We use the diff files and the full CT packages published in ODM-XML format to generate the SHARE load files. The CT content changes are added into an extended version of ODM, and this content is used to generate tab-delimited text files that can be batch imported into SHARE. Before we generate the load files we run a number of quality checks to ensure our assumptions about the CT packages are sound. We do the checks to ensure we don't run into problems during the load that would take additional time to back out of SHARE. Here's a basic list of the QC checks we run on the CT:
Check for and replace characters that do not fit UTF-8 Unicode encoding (e.g. x92, x85)
Generate a SEND CT content file without the SDTM content
Combine the individual packages into one terminology file
Check to ensure all known subset items exist in the parent code list
Check for new terminology subsets. Add new subsets to the list of known subsets.
Check for duplicate code list names
Check for duplicate code list submission values
Check for duplicate code list c-codes
Check for a term without a unique submission value, CDISC synonyms, CDISC definition, or NCI preferred term within a code list
Check for duplicate terms based on code list c-code and term c-code
Generate or download the diff file for each package
Generate the load files using the diffs and compare the expected counts for each file

The process of generating incremental load files is largely one of model transformation. SHARE's metamodel for representing the CT is quite different from what is published by the NCI EVS. It's important to note, that what the NCI EVS folks publish is to CDISC specifications that were established some time ago. The SHARE metamodel is roughly aligned with ISO 11179 and consists of versioned Value Domains, Conceptual Domains, Concepts, and Domain Values. You can see a high-level diagram of the current metamodel on the SHARE API documentation page on the CDISC web site. In SHARE, the ISO 11179 model is implemented on top of the OMG's Reusable Asset Specification (RAS) which means everything that gets loaded into SHARE is an asset.

It takes some application logic to map the published CT into the SHARE model. A significant part of that programming logic exists as a set of rules that detail when the various SHARE terminology assets can be re-used, and what needs to be up-versioned or created de novo. The application uses an API to find the current versions of the SHARE assets.  Additional quality checks highlight errors or warning conditions, such as multiple terms that are the same except for the case. Once the updates in the diff files are processed, including the removal of terms or retirement of code lists, the application generates the tab delimited load files that will be imported into SHARE to update the controlled terminology.
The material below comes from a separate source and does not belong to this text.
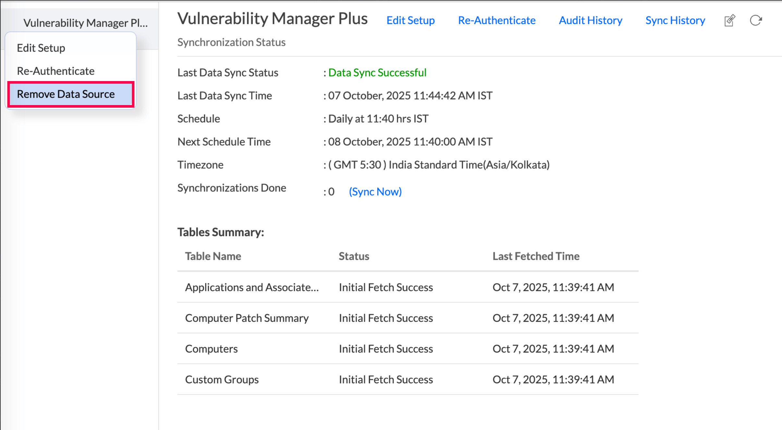
Task: Click the Applications and Associate... table row
Action: click(252, 287)
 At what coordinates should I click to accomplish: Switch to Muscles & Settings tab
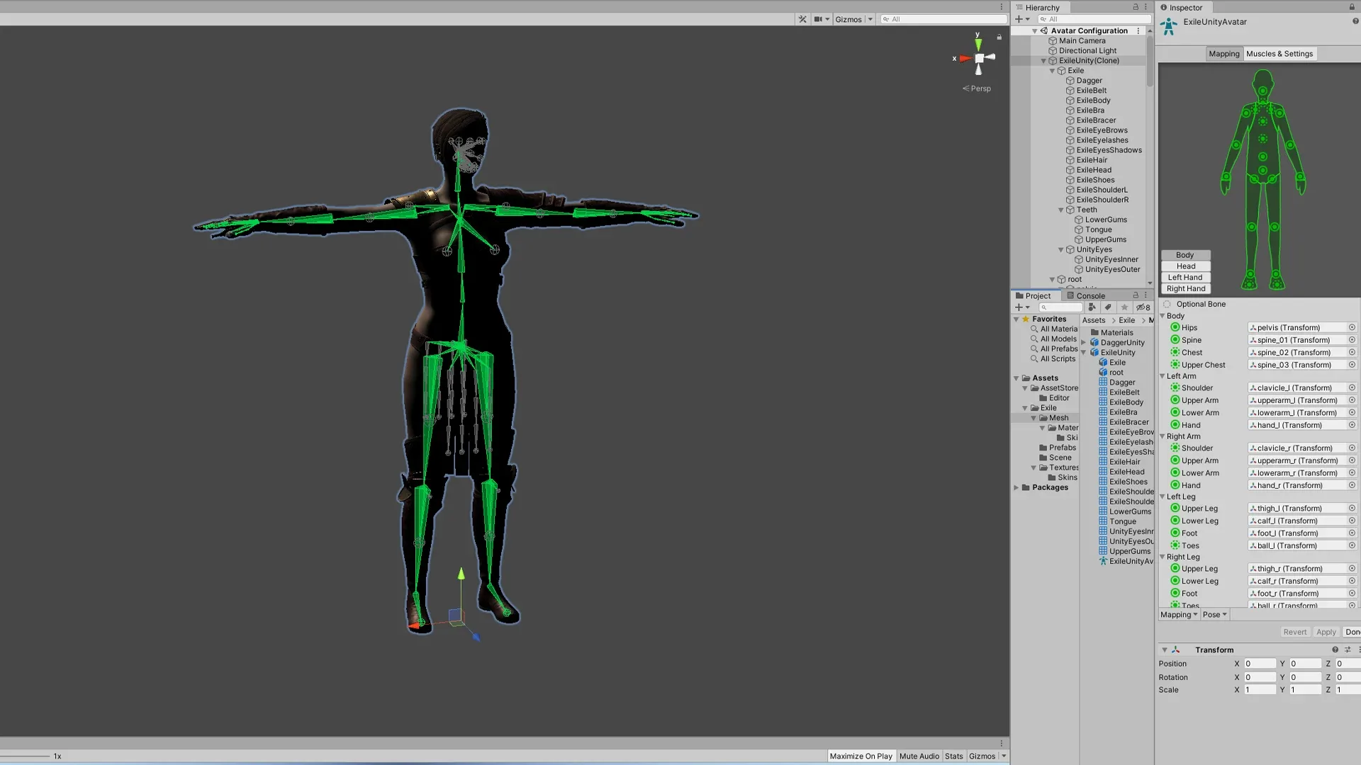(1279, 54)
An example of a model transformation issue was recently encountered. In this case, multiple terms were being updated at different times to use an identical c-code and submission value. This creates a scenario where one newer term has multiple predecessor terms, and this is not directly supported in the SHARE metamodel. To make this work for the rare instances where this occurs, we developed a work around that resolved the issue.

After the CT load files have been imported into SHARE, we check the loaded content against the CT published in the NCI spreadsheets. This process can be equated to yet another model transformation where the metadata are extracted from SHARE and reconstituted into the same NCI spreadsheet columnar arrangement. The content extracted from SHARE is sorted identically to the content published by the NCI, so when a test fails the offending content is easy to identify. Tracing the root cause is a bit more challenging given the need to traverse the various asset types in the SHARE metamodel.

Once the updated content is available in SHARE it can be exported or accessed via the API in XML, JSON, or RDF. Given the fact that new CT packages are published quarterly, we anticipate that loading CT into a sponsor's repository will be a popular SHARE API use case. If the topic of representing the CT in the SHARE metamodel is of interest, you might want to check out a recording of the CDISC webinar on SHARE 2.0 to get a look at the expanded metamodel (more closely aligned with ISO 11179) we'll be using in the future.